Mortgages for first-time buyers show a 36% rise
Northern Ireland's first-time buyers have benefited most from a significant increase in mortgage lending, new data has revealed.
The Council of Mortgage Lenders (CML) has shown a 36% hike in the number of loans going to people on the first rung of the property ladder in the second quarter of 2013 – compared to the same period last year.
Its research also indicated that 2,400 loans worth £210m were advanced to borrowers in Northern Ireland, representing a rise of 20% on the previous quarter.
The news reinforces signs that the local housing market is picking up and it follows a positive report from the NI Residential Property Price Index (RPPI) that indicated a 2% price hike across all house types between the first and second quarter of 2013.
That represents the first time the value of all dwellings – detached, semi-detached, terrace and apartments – have risen since 2007, yet prices are still 3% lower than this time last year.
Brian McCormick of CML in Northern Ireland said the overall increase in lending was a welcome development.
"House prices in Northern Ireland are starting to stabilise and in the second quarter we did not see a year-on-year fall, which is a very positive sign for the future, alongside lending increases," said Mr McCormick.
On average, first-time buyers in Northern Ireland borrowed £71,000 this quarter compared to £66,250 last quarter. The amount they borrowed relative to their income was 2.81 times – but this remains much lower than the UK average of 3.

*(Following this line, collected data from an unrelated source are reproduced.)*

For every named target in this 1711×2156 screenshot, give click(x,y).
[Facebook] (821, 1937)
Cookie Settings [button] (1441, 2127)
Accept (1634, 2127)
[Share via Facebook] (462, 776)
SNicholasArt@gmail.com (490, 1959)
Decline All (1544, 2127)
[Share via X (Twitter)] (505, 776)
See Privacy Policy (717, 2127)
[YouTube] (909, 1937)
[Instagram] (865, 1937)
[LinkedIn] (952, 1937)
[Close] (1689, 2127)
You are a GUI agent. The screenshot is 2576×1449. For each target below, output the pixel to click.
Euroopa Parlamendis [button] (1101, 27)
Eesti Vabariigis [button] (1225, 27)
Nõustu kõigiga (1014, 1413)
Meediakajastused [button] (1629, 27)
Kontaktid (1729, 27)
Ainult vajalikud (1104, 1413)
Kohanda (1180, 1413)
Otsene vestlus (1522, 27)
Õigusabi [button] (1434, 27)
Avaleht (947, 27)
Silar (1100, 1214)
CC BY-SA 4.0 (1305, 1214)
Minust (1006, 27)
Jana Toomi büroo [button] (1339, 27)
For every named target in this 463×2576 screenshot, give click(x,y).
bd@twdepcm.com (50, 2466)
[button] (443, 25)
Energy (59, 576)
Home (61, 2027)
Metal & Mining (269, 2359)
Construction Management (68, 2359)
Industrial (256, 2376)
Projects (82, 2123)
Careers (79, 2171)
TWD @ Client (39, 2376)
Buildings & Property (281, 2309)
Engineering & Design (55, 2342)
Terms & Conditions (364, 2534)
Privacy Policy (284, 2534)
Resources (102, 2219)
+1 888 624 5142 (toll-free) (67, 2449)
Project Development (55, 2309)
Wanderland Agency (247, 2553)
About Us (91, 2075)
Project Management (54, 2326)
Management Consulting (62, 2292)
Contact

The majority (73%) of first-time buyers across the province bought properties valued at less than £125,000 compared to a 40% UK average.
Figures from the CML also showed a return to growth in the home movers sector.
It said 1,000 loans worth £100m were advanced in the second quarter – up from 800 valued at £80m in the first quarter of 2013.
But home movers in Northern Ireland only accounted for 42% of the house purchase market, lower than the 55% UK average.
House purchase lending increased for the first time since the start of 2012, with a total of 2,400 loans advanced. Second quarter lending, worth £210m, represented a hike of 20% compared to both the previous quarter and the second quarter of 2012.
The statistics released by the CML yesterday support last week's RPPI report that the local housing market has stabilised.
Economist John Simpson said that property prices have normalised after hitting unprecedented levels.
"We've lived through a four or five-year period when collectively we engaged in housing madness, but we have now come back to normal," he said.
Key results from a recent NISRA survey of all house prices in Northern Ireland based on stamp duty and land tax showed:
e Between quarter one (January to March) this year and quarter two (April to June) residential property prices increased by 2%.
e Prices increased over the quarter across all property types, the first quarter since April to June 2007 that this has happened.
e Because of falls between July last year and March this year, prices fell over the year by 3%.
e Prices today are under half their peak value – a 53% fall.